Tier-II universities address the access question of higher education, by providing “qualified masses in diverse disciplines and professions to prepare creative, competent and credentialed specialists to meet the multiple service needs of society”.

Tier-III comprises affiliate colleges connected to Tier-I or Tier-II universities and offer two-year post-secondary programs, now called associate bachelor’s programmes.

The original plan was that these Tier-I universities were supposed to number around 30, about 15 percent of the 200 universities across Pakistan. Obviously, given the differences between missions of institutes belonging to different tiers, those in Tier-I can expect to receive more resources (per student) than those in Tier-II and Tier-III.

It is also important to understand that this tiered framework is not a ranking, it is a classification based on differences of purpose. Being in Tier-I does not make a university inherently ‘better’ than all universities in Tier-II and Tier-III – it just means it is pursuing different goals.
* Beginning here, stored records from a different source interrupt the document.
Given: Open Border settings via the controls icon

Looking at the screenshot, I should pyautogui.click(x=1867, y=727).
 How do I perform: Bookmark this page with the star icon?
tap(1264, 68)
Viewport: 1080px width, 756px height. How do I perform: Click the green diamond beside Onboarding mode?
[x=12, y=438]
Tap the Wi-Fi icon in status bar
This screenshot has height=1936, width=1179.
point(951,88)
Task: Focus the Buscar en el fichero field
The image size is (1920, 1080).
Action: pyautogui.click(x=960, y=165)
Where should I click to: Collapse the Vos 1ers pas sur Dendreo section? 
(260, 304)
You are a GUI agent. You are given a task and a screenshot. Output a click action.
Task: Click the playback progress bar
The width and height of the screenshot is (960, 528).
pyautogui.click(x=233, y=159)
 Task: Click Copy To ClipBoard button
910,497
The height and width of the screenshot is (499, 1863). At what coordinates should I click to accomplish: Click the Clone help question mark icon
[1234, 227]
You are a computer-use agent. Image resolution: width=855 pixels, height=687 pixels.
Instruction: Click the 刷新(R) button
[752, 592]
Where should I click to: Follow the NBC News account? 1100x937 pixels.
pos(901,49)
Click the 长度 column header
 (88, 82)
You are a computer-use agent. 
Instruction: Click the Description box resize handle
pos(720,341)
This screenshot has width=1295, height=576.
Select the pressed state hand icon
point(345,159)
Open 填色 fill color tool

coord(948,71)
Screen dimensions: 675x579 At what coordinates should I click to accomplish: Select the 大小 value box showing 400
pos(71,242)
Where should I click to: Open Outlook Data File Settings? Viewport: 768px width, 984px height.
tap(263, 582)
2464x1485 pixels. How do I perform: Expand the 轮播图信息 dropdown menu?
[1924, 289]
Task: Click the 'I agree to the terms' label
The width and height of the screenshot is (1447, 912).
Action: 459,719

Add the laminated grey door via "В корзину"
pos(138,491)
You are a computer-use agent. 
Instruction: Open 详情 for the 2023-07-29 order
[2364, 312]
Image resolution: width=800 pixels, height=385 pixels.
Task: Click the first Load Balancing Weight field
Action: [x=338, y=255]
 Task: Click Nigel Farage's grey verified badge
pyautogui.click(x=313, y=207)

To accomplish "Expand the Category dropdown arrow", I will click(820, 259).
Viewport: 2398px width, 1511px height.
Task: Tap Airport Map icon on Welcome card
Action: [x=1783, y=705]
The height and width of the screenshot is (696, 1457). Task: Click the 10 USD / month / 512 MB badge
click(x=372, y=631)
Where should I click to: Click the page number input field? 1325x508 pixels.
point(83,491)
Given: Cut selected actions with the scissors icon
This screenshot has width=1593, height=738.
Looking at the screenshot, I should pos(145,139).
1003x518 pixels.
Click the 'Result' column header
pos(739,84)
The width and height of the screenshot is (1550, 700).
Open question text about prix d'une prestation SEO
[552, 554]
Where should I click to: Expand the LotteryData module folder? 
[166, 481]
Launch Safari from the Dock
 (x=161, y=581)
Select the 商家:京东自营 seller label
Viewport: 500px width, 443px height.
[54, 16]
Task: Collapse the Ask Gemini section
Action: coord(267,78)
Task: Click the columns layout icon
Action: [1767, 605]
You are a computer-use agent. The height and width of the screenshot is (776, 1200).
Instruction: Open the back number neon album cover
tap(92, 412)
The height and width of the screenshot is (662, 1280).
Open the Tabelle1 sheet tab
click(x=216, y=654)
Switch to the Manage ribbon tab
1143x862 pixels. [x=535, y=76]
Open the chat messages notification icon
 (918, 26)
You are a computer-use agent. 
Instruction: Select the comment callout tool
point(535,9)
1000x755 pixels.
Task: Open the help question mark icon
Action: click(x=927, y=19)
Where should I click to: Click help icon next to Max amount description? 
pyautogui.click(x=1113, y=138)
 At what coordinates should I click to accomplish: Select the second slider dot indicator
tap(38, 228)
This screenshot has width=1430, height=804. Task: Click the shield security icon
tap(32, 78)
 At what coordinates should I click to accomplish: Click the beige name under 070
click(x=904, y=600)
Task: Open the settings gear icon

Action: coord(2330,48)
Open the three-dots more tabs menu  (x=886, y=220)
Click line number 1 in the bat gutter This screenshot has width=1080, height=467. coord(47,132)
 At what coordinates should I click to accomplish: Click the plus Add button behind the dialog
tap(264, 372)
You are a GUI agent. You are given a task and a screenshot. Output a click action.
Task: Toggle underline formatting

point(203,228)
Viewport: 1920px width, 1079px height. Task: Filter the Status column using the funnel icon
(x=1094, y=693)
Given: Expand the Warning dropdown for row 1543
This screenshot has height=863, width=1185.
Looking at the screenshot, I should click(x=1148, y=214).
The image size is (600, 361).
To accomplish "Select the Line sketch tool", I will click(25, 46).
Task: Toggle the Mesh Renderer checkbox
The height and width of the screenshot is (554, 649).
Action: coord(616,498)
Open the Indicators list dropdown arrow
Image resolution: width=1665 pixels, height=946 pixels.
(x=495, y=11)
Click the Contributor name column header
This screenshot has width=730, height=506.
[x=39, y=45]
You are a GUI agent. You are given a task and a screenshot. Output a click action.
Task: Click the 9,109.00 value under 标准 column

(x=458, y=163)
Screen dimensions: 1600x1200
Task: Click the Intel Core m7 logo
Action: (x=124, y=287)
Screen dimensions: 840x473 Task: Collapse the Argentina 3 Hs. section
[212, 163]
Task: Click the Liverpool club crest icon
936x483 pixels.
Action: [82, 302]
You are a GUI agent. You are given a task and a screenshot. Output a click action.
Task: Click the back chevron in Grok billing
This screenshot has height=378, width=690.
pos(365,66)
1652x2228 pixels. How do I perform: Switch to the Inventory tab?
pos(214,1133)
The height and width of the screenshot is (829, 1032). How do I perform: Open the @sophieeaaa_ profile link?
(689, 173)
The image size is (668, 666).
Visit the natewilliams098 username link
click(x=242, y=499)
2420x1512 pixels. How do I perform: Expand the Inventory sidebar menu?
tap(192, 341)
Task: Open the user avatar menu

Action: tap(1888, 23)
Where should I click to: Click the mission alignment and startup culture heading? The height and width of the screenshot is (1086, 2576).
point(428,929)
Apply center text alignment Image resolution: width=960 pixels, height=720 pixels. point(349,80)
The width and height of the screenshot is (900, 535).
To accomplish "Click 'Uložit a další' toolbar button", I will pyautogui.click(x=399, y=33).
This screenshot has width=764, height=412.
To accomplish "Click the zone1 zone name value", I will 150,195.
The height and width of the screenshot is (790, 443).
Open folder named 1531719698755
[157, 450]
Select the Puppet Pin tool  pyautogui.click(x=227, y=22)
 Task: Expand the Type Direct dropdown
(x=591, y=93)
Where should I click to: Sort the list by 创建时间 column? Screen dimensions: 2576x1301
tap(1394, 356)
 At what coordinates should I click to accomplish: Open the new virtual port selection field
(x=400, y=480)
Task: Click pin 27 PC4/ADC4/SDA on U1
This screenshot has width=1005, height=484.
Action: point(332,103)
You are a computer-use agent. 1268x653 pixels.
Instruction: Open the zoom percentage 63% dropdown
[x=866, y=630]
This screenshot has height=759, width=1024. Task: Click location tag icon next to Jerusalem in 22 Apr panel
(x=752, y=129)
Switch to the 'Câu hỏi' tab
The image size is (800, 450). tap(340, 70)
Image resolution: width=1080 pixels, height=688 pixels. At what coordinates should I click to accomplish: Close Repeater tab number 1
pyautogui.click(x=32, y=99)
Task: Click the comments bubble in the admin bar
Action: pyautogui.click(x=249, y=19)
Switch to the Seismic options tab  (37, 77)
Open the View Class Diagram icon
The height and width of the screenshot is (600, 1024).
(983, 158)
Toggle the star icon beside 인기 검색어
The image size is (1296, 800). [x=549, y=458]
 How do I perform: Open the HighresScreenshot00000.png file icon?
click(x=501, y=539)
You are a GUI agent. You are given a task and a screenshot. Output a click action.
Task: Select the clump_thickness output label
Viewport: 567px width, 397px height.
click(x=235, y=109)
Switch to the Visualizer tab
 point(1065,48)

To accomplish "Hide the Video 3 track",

When it came time to classify institutes, the HEC took a liberal approach and let university leaders decide for themselves which tier they would like their respective institute to fit into. The HEC also developed a basic, clerical, qualifying criteria for tier membership, which proved to be so lenient that most institutes could justify belonging to Tier-I. This approach of letting each institute decide for itself where it fit in could only work if each was willing to make an honest and realistic self-assessment.

In effect, it took little more than making a declaration to belong in one tier or another. Whether it was a misunderstanding of the tier classification as a meta-ranking or a fear of seeing budgets curtailed, most universities rushed to declare themselves Tier-I universities.

In the absence of more concrete prerequisites, such as input / resource allocation and output / deliverable commitments (whose definition is a challenge in itself), becoming a Tier-I institution takes little more than wishing so.

Grouping universities by tiers will put an end to forcing all colleges and universities to fit into the mould of research universities. Not every student that goes to college wants to earn a PhD (or an MA / MS even) and a career in research. We tried that, and the result has been PhD-mill programmes across the country. Forcing universities to do research, spending on labs, equipment and other resources can lead to financial waste and even mismanagement. It means using student focused metrics, rather than research related productivity metrics, for (faculty at) colleges and universities. Last week I had a detailed op-ed in these pages (‘Transparency that matters’, The News, September 19) that talks extensively about what those metrics should be.

When universities with necessary talent, both among faculty and students, capable of conducting research are tasked with the generation of knowledge, resource allocation can be targeted where it will do the most good, instead of thinly sprinkling them across all universities to ensure a measure of ‘fairness’. Tasking only the subset of universities that have the necessary critical mass of research talent means the long-standing issue of promotion criteria can be resolved, by creating a promotion criterion for Tier-I institutions doing teaching and research different from Tier-II and Tier-III institutions that are focused solely on teaching.

In the long run, this arrangement will allow adding new institutions at whatever tier level the economy demands. HEC Vision 2025 had the right idea by creating a tiered framework for higher education institutions, but it needs refinement for effective implementation. Measures taken to resolve faculty issues, quality issues, financial management issues address symptoms of this deeper problem but have limited effect on longstanding problems.